For this retrospective analysis, standardized clinical record forms of a total of 39 partially/fully edentulous patients (25 female and 12 male) exhibiting 57 implants were screened. All patients had attended the Department of Oral Surgery, Heinrich Heine University, Düsseldorf, Germany for the treatment of peri-implantitis between 2007 and 2010, and were under regular implant maintenance care. The mean follow-up time was 41.9 ± 34.75 months (range 6 to 126 months). Some patients were also participating in a randomized prospective clinical study, which aimed at investigating the effects of two surface decontamination methods on the clinical outcomes following combined therapy [14].
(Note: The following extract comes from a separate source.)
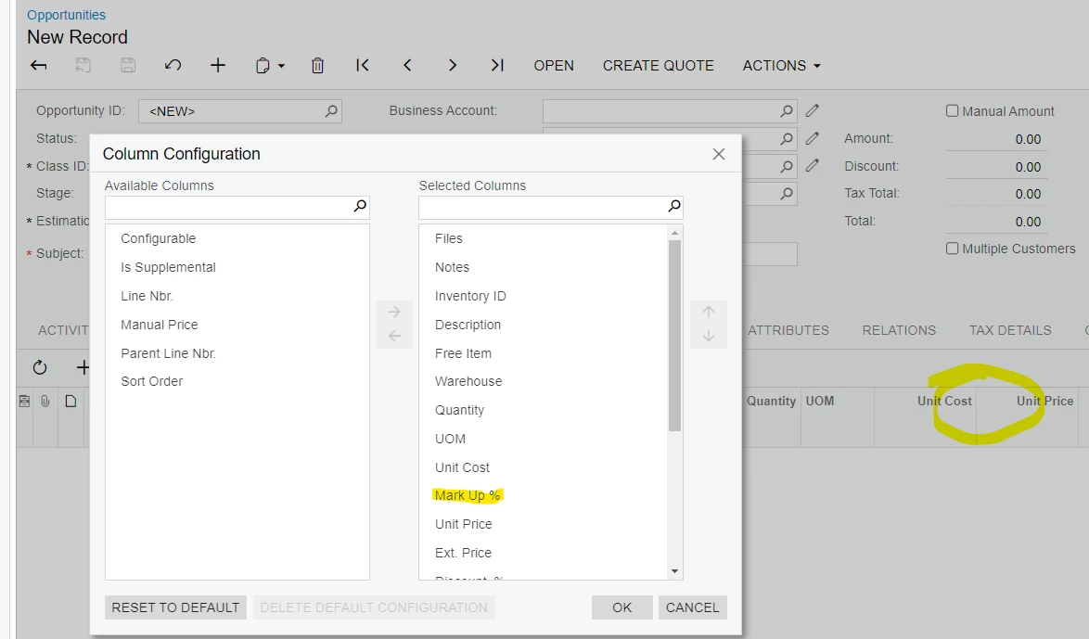The width and height of the screenshot is (1089, 639).
Task: Open the Tax Details tab
Action: (x=1009, y=329)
A data extraction template was generated and used for the anonymous acquisition of demographic study variables/implant site characteristics and baseline as well as follow-up clinical measurements after surgical therapy. The study was in accordance with the Helsinki Declaration, as revised in 2013 and approved by the local ethics committee.

For patient selection, the following inclusion criteria were defined:

Partially or fully edentulous patients rehabilitated with fixed or removable implant-supported prostheses;

Presence of at least one screw-type (one or two part) titanium implant diagnosed with peri-implantitis;

Respective implants had received a combined surgical peri-implantitis treatment;

No implant mobility;

Presence of at least 2 mm of keratinized mucosa;

Treated chronic periodontitis and proper periodontal maintenance care;

A good level of oral hygiene as evidenced by a plaque index (PI) at the implant level < 1;

No systemic diseases which could influence the outcome of the therapy (i.e., diabetes (HbA1c < 7), osteoporosis, antiresorptive therapy);

No history of malignancy, radiotherapy, chemotherapy, or immunodeficiency within the last 4 years and;

Non-smoker or light smoking habits (< 10 cigarettes per day);

Complied with at least 6 months of follow-up;

Information on the initial bone grafting procedure and protocol at the respective implant site was available.

Patients whose data files lacked information on the bone grafting procedures at the implant site or lacked information on augmentation protocols (i.e., lateral ridge augmentation or sinus floor elevation; one- or two-stage approach), and patients who did not comply with at least 6 months of follow-up were not included in the analysis.